# 

## 23061988PAWEL

Witam 
Jakies poltora miesiaca temu zainstalowano na dachu (bloku) zestaw paneli fotowoltaicznych skladajacy sie 
- 9 paneli risen RSM 60 -  6 -310M  ( P max -310W) 
- zbiornik kospel sw-300
- dwie grzalki red o mocy 1400W i 2000W
- solarna przetwornica napiecia eco solar boost  mppt -3000. 
Zestaw  ma zapewnic wode dla 3 rodzin mieszkajacych w pionie   (blok 2 pietrowy) ok 10 osob. 

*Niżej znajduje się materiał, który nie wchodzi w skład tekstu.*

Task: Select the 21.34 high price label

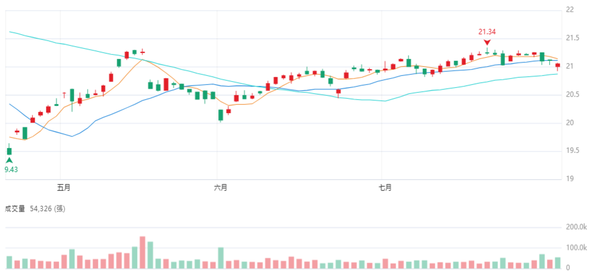Action: 487,32
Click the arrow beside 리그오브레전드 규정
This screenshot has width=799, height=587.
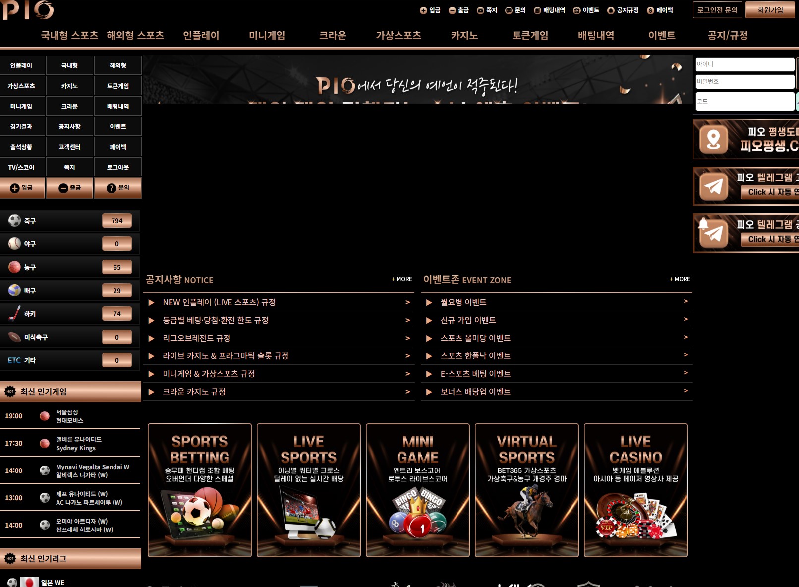click(x=407, y=338)
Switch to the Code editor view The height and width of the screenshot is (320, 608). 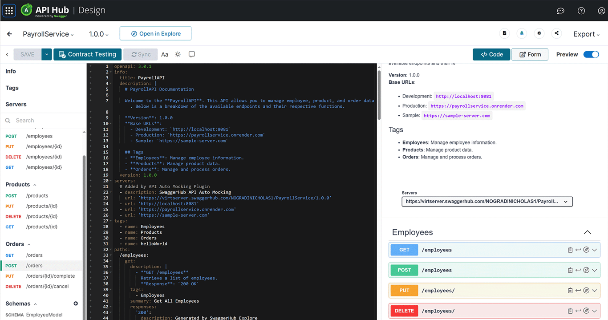pyautogui.click(x=491, y=54)
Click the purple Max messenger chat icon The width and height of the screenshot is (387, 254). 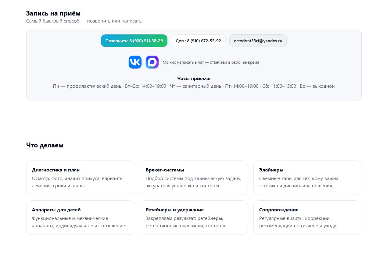pos(152,62)
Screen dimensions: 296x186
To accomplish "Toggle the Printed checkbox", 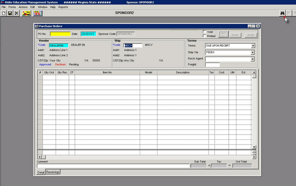I will tap(204, 36).
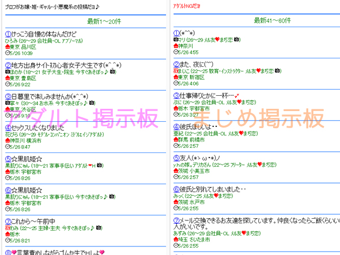Click the camera icon before ほのか's name
Screen dimensions: 340x255
pos(7,72)
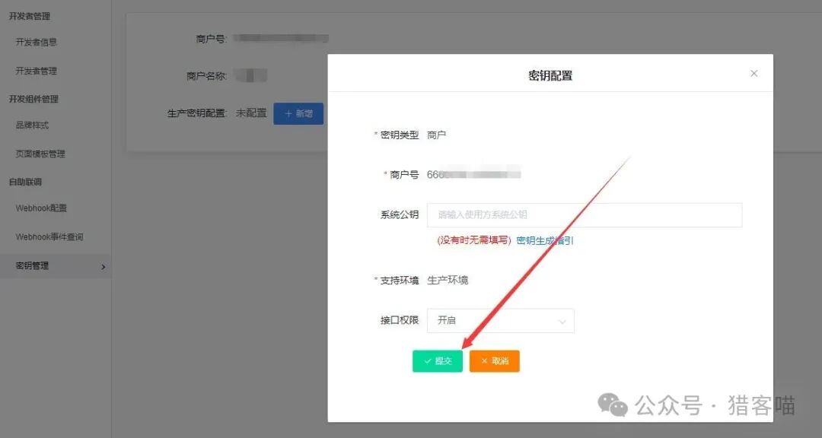Image resolution: width=822 pixels, height=438 pixels.
Task: Select 开发者管理 from the left navigation
Action: (x=37, y=71)
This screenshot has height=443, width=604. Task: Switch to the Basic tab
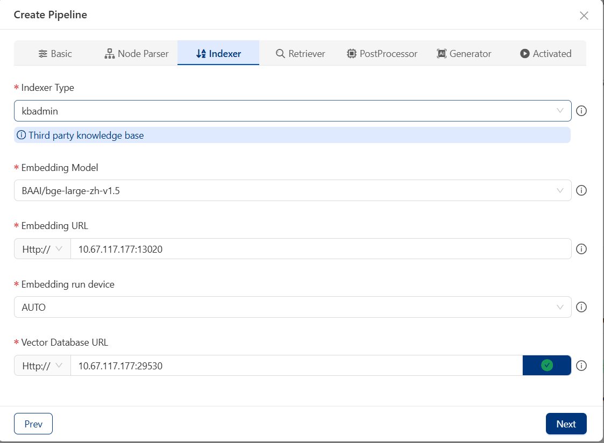(x=55, y=54)
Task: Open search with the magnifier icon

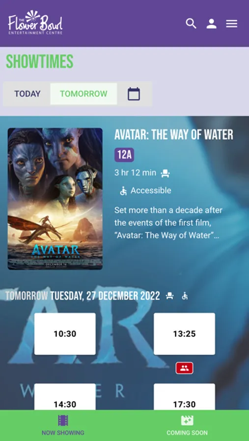Action: click(x=191, y=24)
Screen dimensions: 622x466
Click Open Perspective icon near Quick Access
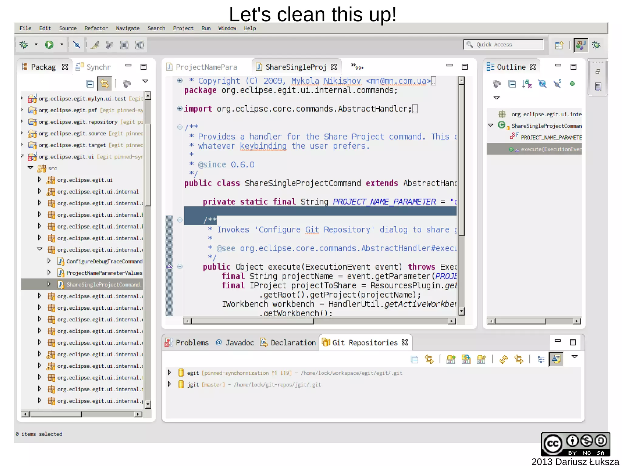(559, 45)
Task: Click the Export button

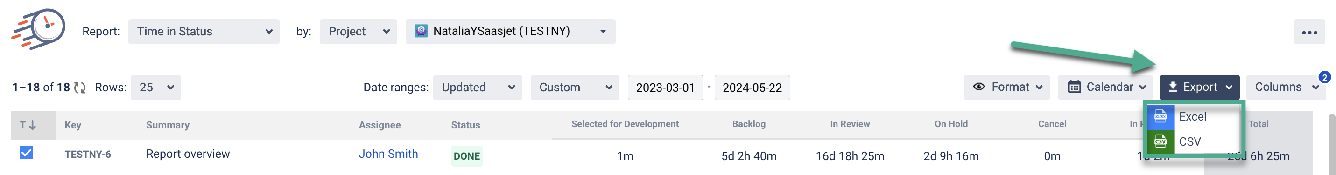Action: 1199,88
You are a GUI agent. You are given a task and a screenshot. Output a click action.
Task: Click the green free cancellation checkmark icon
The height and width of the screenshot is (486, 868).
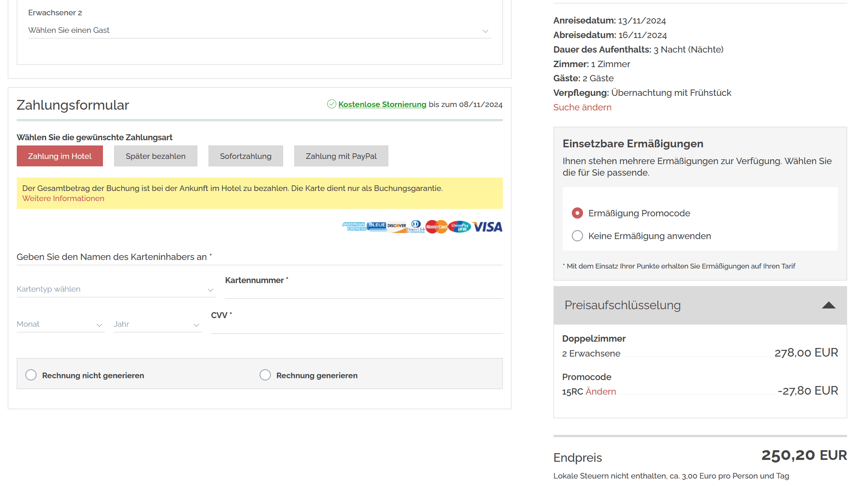click(331, 104)
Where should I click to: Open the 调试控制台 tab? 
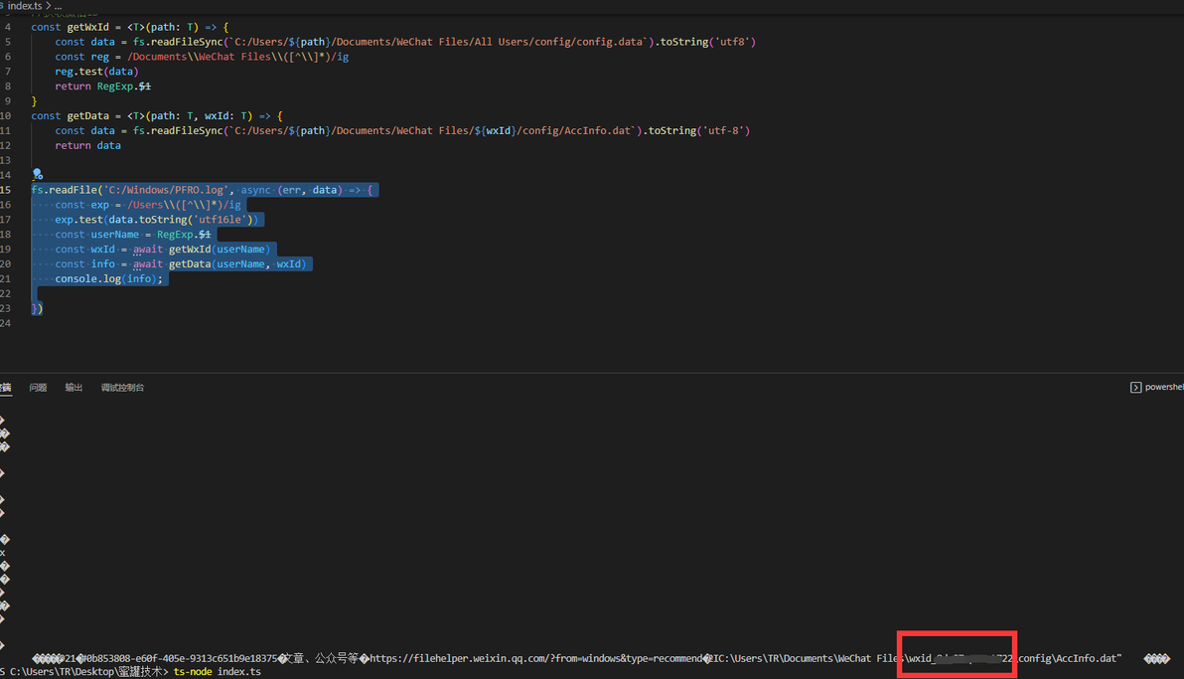pyautogui.click(x=122, y=387)
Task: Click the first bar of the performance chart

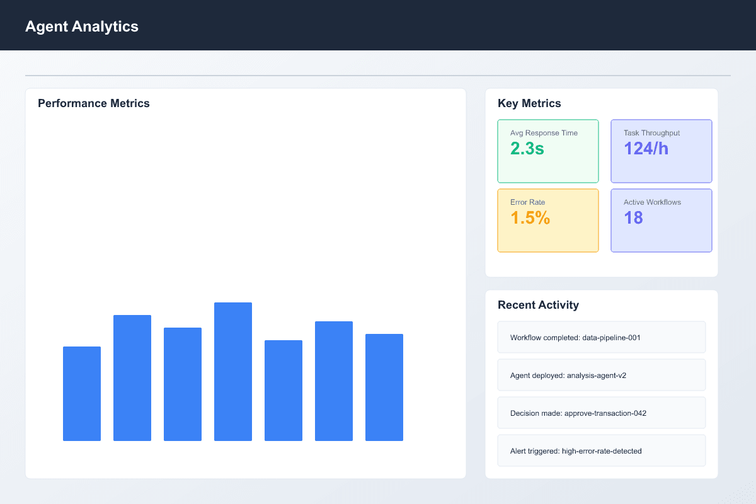Action: coord(82,393)
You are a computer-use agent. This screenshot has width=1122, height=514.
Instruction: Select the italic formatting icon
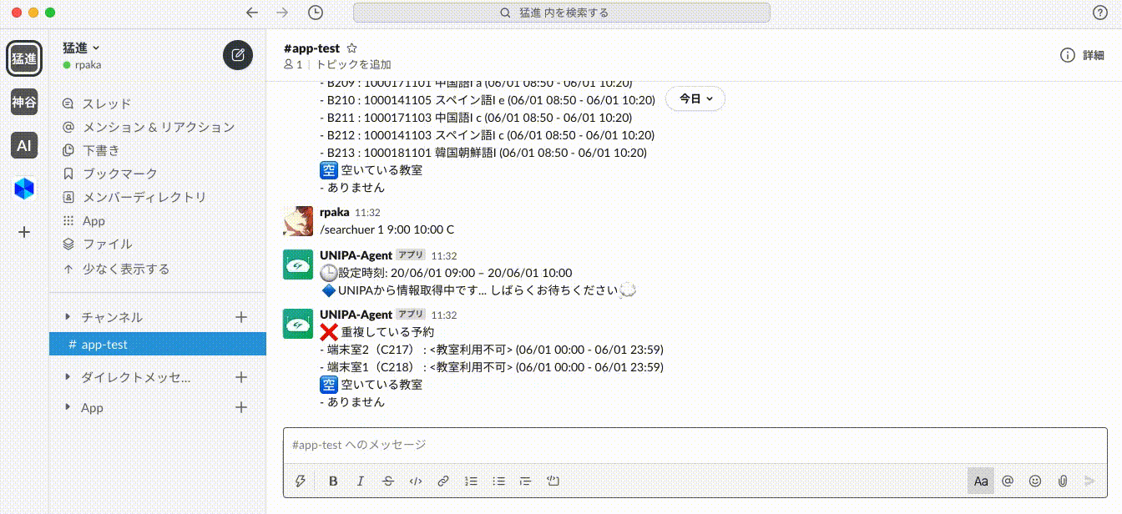tap(361, 481)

Problem polega na tym ze  nawet w sloneczny dzien temperatura na zbiorniku oscyluje ok 35st.... gdy juz jest naprawde goraco to ok 60st 
Faktura nie zostala oplacona poniewaz wykonawca inwestycji caly czas boryka sie z problemem.
W tym czasie zostala wymieniona przetwornica ale to nic nie dalo, sprawdzane grzalki.... po pomiarach napiecia na wejsciu okazalo sie ze 
tu jest ok poniewaz wyniosilo ono cos ok 300VDC
Natomiast prad grzalki 1 i drugiej 0,5A i 0,8A gdzie przy pomiarach  jak pracuje ona normalnie z sieci wynosi odpowiednio
5A i 8A.. Wykonawca uparl sie ze to zalezy od slonca....wczoraj jeszcze probowali podlaczac przez przekaźnik priorytetowy PR-612 pod jedno wejscie w przetwornicy  ale jeszcze bylo gorzej poniewaz ok 30st tylko nagrzalo.
My twierdzimy ze problem tkwi w owej przetwornicy...poniewaz jest ona za slaba i nie daje rady... Ktos cos poleci pomoze ?

----------


## Kaizen

Te 3000kWh/r to wystarczy na większość domów jednorodzinnych i niektóre bliźniaki. Na 10 osób efekt jaki opisujesz jest całkiem OK.

----------


## Slawko123

a jakie napięcie na tych grzałkach podczas pracy?

----------


## Slawko123

> Te 3000kWh/r to wystarczy na większość domów jednorodzinnych i niektóre bliźniaki. Na 10 osób efekt jaki opisujesz jest całkiem OK.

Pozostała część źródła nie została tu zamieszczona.